Pointing out these two voted against cancer treatment—particularly cancer treatments that is common for children—is a pretty strong argument against them, even among those who don’t care much about other people.

Yeah, I don’t understand how these two thought any publicity would outweigh the negative backlash. They tried to pull a Jeannette Rankin so to speak.

They may get primaried next time, as the GOP seeks to preempt and prevent a Democrat from getting to use those talking points against them in a general election.

There’s at least 100 other hard core religious zealots in Congress and they voted for the bill, so this is obviously not why she voted against it.

I hope it bites them, hard. They have got to have at least a few powerful constituents for whom this is an extremely important and personal issue, right?

I was willing to put money on those two being too dense to understand what the bill was actually about, but geez. So at least one of them really is a fetal fetishist?

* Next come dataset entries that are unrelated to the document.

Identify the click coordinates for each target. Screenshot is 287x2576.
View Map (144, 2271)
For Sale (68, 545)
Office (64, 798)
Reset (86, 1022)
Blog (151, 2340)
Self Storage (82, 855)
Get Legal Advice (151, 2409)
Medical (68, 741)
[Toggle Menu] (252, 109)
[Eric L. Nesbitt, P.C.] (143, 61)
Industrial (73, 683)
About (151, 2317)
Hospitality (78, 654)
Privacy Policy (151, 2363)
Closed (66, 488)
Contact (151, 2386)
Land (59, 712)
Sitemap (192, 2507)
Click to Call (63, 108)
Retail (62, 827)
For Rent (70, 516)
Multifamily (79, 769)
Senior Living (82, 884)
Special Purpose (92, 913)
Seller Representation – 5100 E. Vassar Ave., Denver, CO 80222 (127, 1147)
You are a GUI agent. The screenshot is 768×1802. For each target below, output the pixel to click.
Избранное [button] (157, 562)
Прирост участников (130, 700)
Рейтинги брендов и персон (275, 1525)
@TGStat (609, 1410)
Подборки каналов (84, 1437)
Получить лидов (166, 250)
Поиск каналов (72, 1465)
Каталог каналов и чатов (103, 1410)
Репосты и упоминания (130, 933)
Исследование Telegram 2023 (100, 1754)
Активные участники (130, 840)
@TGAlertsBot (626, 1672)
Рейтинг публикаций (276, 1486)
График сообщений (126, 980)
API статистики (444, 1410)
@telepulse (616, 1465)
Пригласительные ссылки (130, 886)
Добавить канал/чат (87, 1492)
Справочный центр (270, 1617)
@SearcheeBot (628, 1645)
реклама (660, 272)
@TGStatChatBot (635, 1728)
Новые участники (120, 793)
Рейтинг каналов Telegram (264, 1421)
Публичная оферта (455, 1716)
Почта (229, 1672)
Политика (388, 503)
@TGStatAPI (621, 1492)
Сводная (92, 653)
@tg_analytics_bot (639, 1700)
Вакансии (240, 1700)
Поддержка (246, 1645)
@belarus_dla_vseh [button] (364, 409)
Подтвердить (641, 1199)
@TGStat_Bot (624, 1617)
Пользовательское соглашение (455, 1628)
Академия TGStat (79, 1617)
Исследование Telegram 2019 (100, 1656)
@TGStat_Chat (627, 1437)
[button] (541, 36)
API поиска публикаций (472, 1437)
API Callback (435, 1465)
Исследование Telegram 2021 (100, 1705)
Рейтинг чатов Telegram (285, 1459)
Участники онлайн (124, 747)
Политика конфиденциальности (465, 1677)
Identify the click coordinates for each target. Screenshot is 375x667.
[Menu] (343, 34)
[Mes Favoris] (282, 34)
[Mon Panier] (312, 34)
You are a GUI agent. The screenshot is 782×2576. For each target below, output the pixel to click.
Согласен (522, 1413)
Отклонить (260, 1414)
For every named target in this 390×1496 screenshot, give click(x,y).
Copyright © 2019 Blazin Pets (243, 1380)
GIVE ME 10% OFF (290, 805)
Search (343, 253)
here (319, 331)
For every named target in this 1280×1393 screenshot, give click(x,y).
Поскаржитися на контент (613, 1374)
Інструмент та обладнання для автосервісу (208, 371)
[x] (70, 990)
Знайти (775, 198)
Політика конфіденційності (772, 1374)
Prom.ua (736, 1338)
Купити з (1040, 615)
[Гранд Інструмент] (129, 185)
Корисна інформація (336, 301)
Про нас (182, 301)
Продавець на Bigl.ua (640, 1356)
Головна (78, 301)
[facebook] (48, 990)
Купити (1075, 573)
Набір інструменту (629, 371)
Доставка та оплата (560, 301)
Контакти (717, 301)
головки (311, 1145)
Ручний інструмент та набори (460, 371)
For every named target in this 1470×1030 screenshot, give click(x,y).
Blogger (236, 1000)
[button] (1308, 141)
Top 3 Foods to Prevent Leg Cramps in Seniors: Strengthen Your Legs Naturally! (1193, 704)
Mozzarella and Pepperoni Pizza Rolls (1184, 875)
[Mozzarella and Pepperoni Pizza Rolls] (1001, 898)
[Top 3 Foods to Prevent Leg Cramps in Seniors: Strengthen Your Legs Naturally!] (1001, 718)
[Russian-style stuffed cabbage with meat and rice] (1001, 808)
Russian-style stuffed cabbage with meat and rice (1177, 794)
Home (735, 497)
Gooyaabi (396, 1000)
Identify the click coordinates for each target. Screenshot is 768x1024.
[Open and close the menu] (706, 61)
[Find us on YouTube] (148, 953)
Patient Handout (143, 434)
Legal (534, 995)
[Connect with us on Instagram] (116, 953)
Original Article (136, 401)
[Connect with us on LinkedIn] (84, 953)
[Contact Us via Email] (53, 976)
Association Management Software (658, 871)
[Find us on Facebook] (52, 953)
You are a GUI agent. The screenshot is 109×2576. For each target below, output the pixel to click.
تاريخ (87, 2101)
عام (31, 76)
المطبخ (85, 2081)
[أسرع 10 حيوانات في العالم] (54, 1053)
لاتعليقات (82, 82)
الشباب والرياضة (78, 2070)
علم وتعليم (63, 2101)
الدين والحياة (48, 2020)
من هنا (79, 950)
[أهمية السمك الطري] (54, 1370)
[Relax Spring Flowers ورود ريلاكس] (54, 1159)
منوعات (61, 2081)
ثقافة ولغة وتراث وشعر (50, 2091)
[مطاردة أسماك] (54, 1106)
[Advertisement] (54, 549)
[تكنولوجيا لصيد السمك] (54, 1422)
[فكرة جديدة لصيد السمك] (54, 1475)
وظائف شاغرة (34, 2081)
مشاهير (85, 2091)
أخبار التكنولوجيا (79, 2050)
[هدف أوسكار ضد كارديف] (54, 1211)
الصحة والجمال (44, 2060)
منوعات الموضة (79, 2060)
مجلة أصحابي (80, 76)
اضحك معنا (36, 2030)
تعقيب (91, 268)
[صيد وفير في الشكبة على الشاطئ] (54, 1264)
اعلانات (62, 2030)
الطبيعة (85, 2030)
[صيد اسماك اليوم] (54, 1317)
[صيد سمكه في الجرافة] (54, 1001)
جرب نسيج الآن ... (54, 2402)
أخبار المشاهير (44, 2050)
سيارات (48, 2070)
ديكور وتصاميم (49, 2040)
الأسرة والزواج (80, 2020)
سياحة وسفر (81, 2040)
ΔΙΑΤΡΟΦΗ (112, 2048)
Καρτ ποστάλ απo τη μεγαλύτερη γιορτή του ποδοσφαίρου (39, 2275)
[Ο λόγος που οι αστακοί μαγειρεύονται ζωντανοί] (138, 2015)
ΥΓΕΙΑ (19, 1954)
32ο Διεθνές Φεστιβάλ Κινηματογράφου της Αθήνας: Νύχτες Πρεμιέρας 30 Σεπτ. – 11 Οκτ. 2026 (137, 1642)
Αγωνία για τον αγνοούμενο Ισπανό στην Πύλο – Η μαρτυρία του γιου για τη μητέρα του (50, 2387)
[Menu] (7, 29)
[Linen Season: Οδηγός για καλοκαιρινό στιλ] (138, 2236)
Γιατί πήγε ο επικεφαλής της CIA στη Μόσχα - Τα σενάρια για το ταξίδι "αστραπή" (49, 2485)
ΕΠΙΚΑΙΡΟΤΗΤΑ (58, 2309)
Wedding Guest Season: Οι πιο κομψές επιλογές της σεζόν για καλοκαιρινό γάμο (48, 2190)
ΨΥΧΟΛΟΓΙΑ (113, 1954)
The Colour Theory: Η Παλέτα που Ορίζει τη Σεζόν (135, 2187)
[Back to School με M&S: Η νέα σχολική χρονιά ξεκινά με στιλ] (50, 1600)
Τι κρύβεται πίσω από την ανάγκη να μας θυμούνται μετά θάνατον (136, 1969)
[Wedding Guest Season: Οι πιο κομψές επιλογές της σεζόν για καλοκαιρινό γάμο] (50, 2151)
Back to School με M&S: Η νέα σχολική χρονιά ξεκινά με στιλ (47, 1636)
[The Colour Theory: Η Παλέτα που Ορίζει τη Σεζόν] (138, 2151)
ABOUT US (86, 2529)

Never mind how many already-born lives can be saved through the donor program, if it’s not protecting the precious little unborn babies then it’s not really pro-life. :roll_eyes:

Now remind me again, which party was the reason why the Stupak Amendment to the PPACA didn’t get passed?

Stupid people do stupid things.

It explains why people voted for these idiots and explains what they’re doing in office.

Actually, I would have picked Andy Biggs, twice.

I can’t believe he was on the right side of this issue.

There’s a link in the OP to a news article about them. How many people who opened this thread followed it and gave the reporting website incentives to run more stories about these representatives, which gets them trending on twitter and gets extra news cycles, and so on.

No such thing as bad attention.

I’d be surprised if either one of them faced a serious primary challenge. Sure, in theory “Main Street” Republicans and party leaders could come together to push a more conventional candidate that would have a better chance in the general election. But that’s just not the way Republican primaries work anymore. The crazies have seized control of local and state parties and couldn’t care less what party “elites” think.

Honestly, they’re probably at more risk from a candidate who’s even more batshit insane than they are from one who’s more moderate.

I expect them to do it to every single bill that may conceivably touch upon medical research or procedures, and does not include a fetal idolatry clause. Just because. Regardless of whether the subject matter does or does not involve any fetal cell line.